Market without a window

The domestic market of biopesticides is the best showcase of their plight. It is virtually bereft of buyers and sellers. Moreover, the niche that biopesticides have carved for themselves seem to be overshadowed by Bt-based products. However, the export market is flourishing

 
Published: Friday 15 February 2002

Market without a window

-- The plight of biopesticides can be gauged from the fact that no systematic study has been conducted to evaluate their market. Rough estimates by the New Delhi-based Biotech Association of India indicate that they constitute less than 1 per cent of the crop protection market. The biopesticide market accounts for about 3,000 tonnes of the 0.1 million tonnes worth of annual pesticide trade in India.
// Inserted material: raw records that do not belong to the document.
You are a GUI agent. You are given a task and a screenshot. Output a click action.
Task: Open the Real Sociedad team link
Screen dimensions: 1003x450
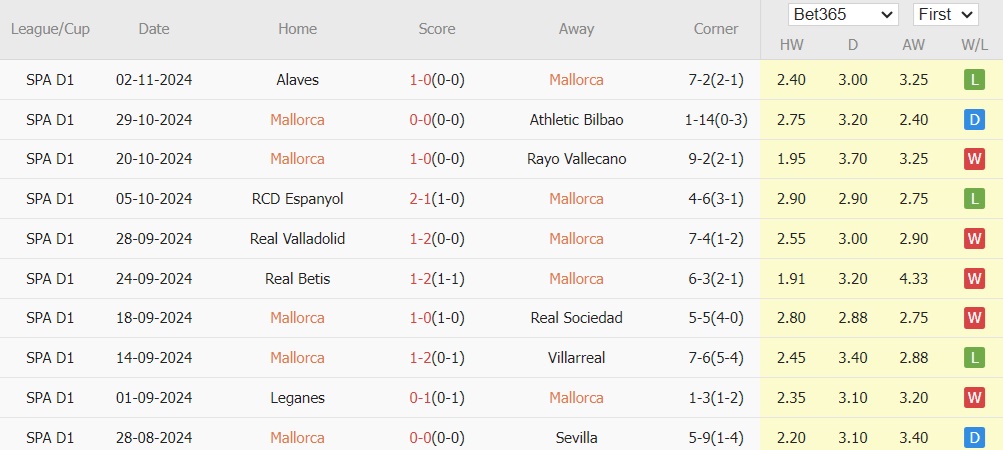pos(576,318)
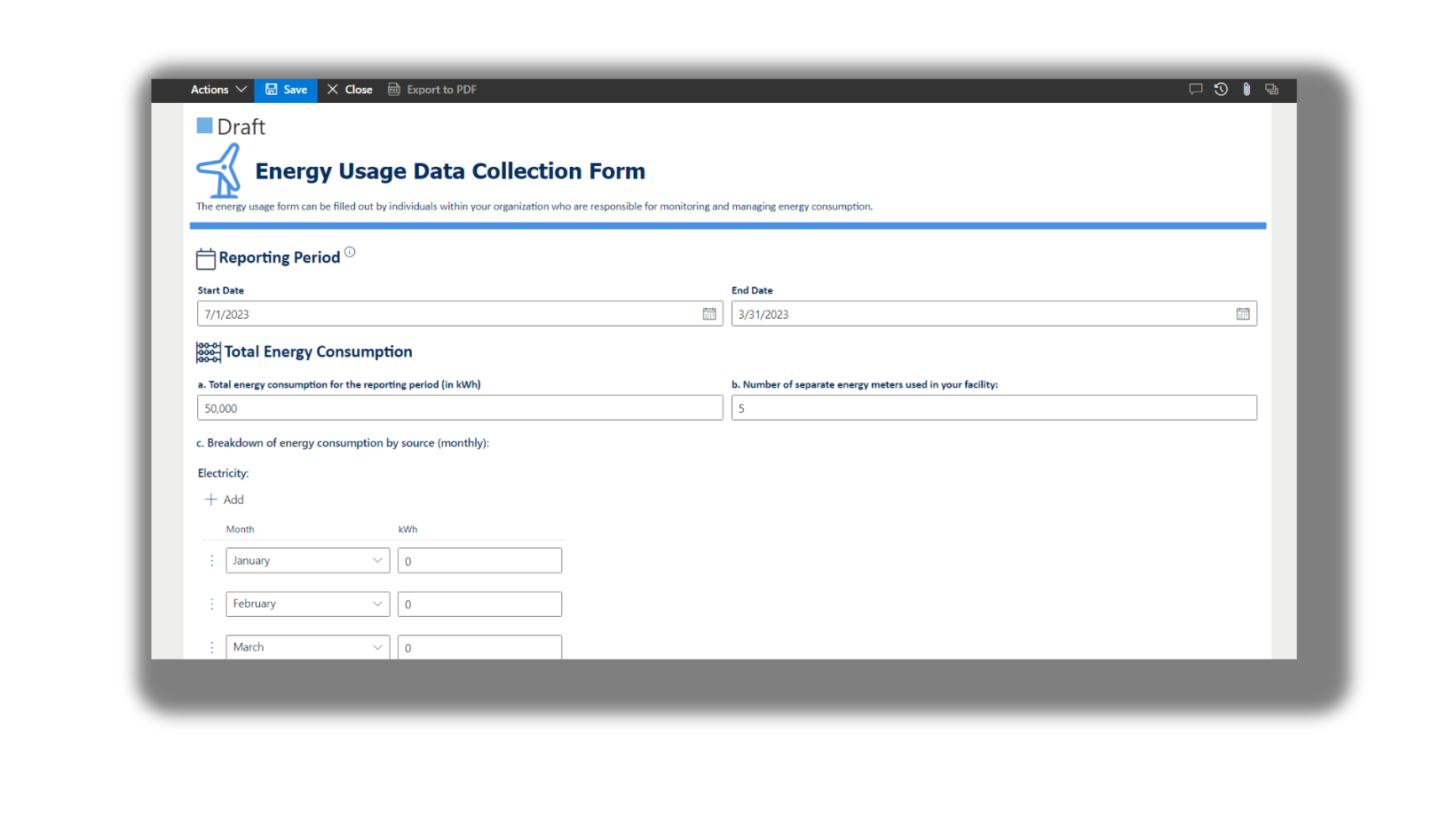Add a new Electricity row

225,500
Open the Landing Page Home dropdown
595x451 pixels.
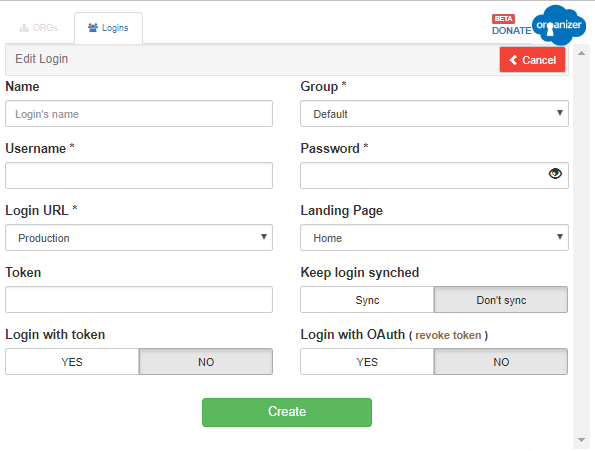click(x=434, y=237)
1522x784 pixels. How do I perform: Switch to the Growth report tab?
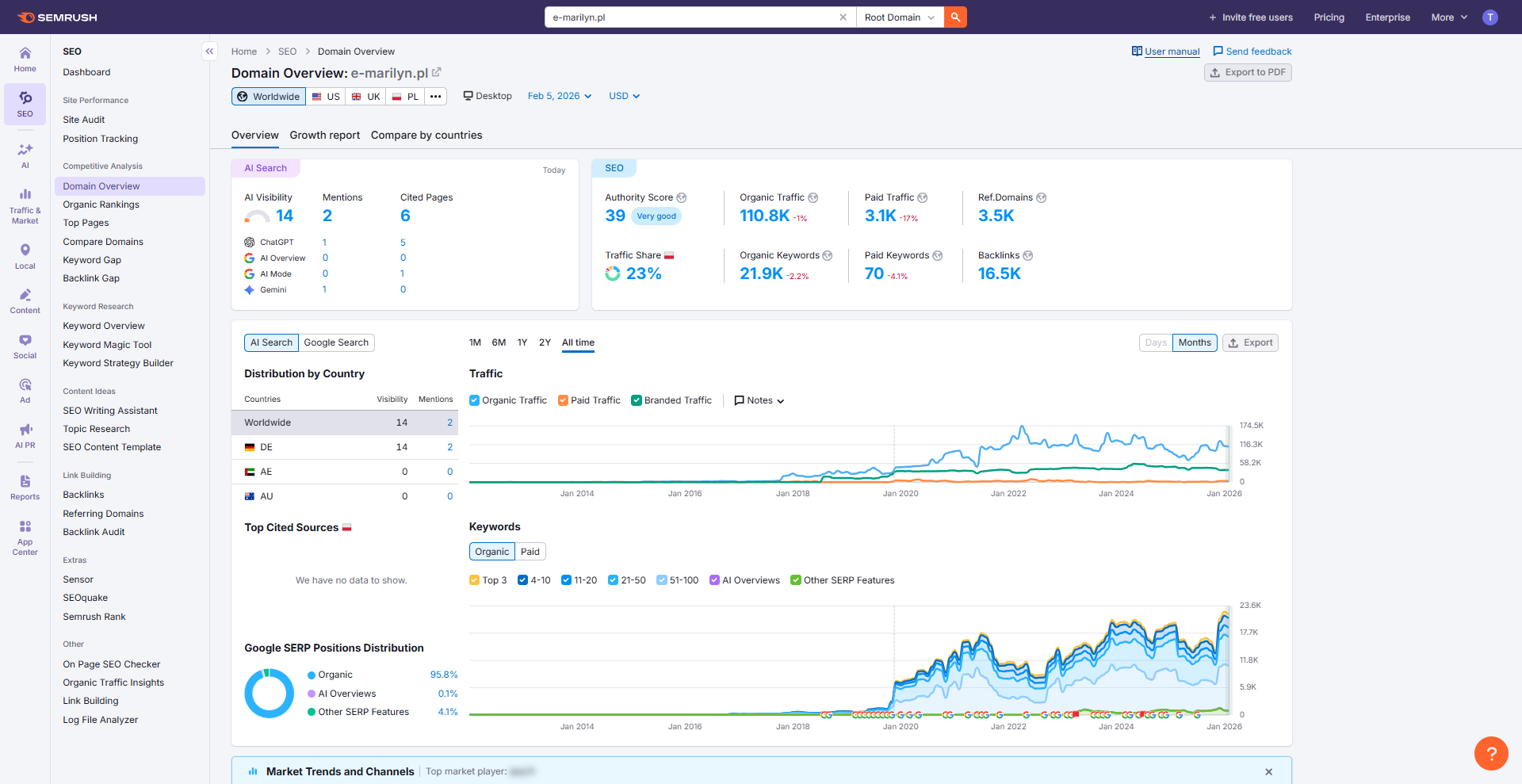click(324, 135)
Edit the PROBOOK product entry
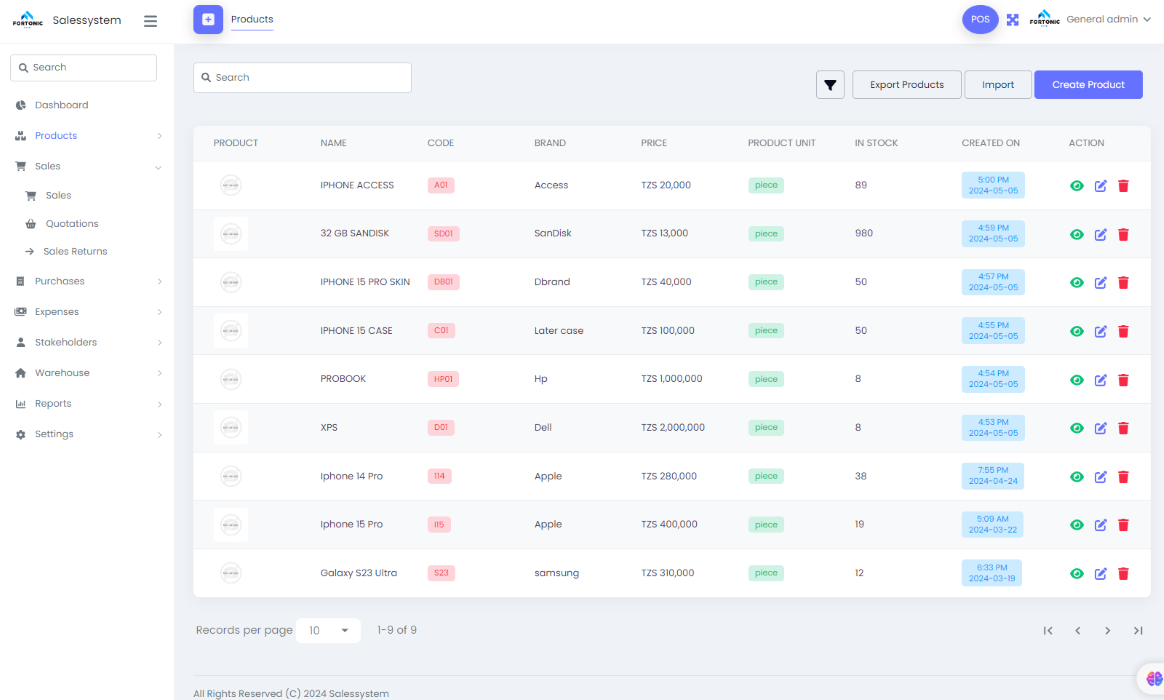 [x=1100, y=380]
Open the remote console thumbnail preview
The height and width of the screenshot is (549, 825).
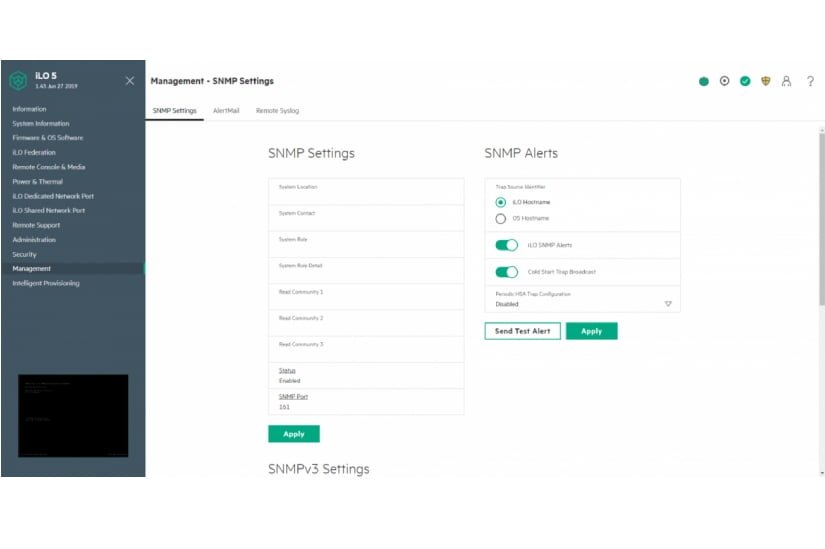73,417
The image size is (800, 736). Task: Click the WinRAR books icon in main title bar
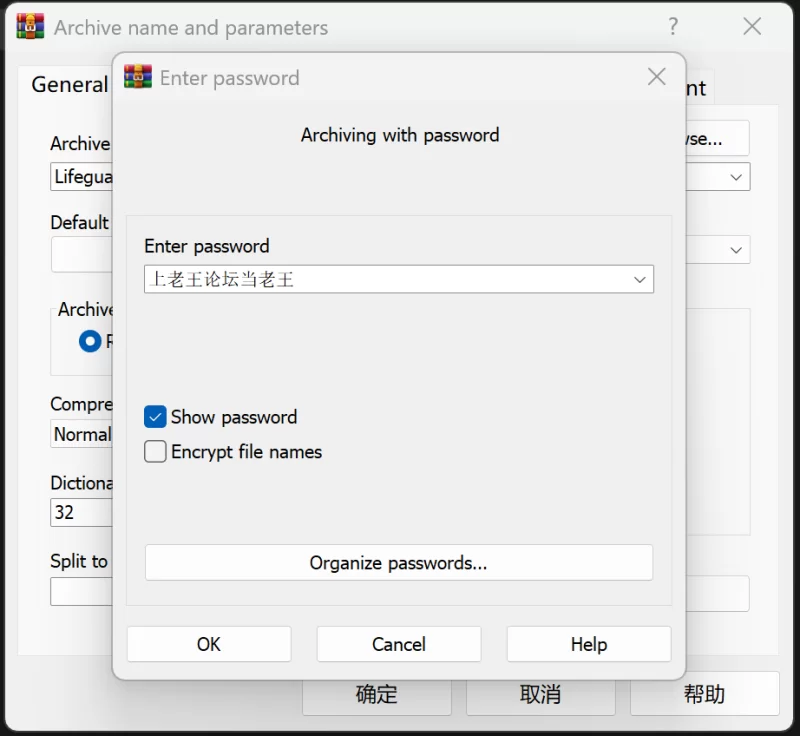30,26
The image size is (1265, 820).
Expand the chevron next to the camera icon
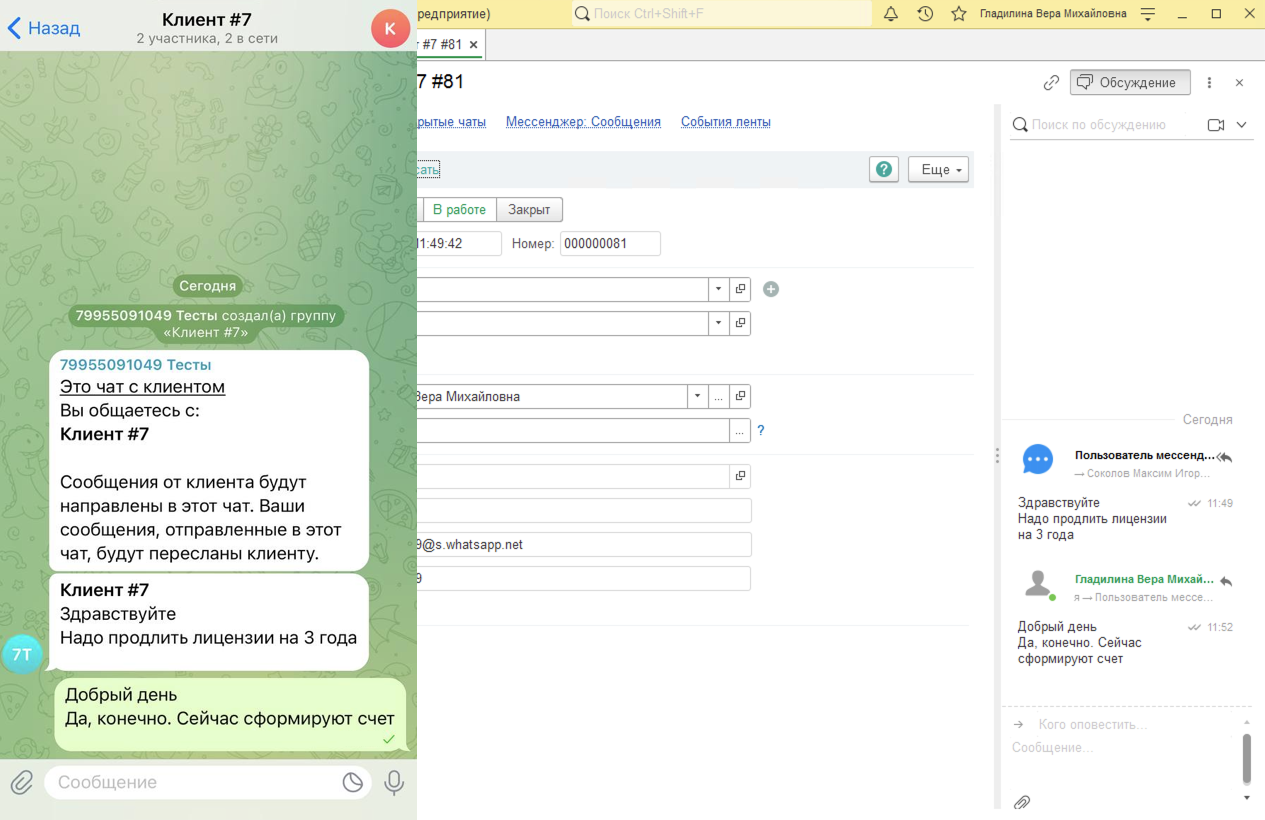1240,124
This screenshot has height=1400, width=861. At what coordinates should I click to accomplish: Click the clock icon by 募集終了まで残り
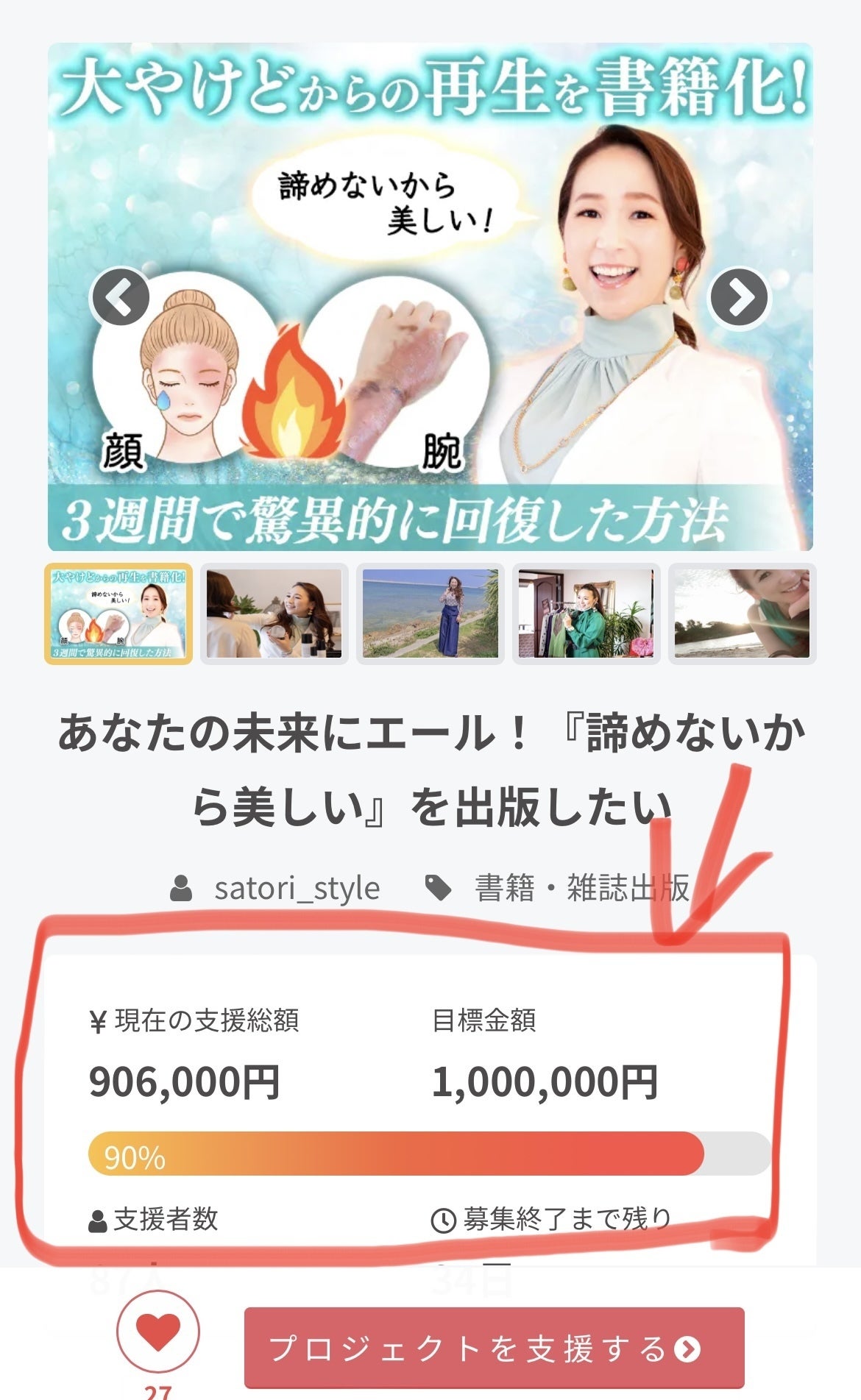443,1221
Moreover, IPM seems to be the only reliable tool to estimate their coverage. "Biopesticides are only used for government programmes. Therefore, the IPM figures reflect the actual usage of biopesticides across the country," says A D Pawar, director of IPM programme of the Union ministry of agriculture. For example, during 1999-2000, around 739 metric tonnes of neem-based biopesticides and at least 135 metric tonnes of Bt-based biopesticides were used under the IPM programme. Going by these figures, it is estimated that the total area under biopesticides is around 0.1 million hectares - a meagre figure considering that the Indian economy is predominantly agrarian.

Experts say that this poor showing reflects the lack of awareness among farmers. "Awareness about the advantages of biopesticides is abysmally low as compared to the west," says Jasvir Singh, assistant director, entomology, department of plant protection, quarantine and storage of the Union ministry of agriculture.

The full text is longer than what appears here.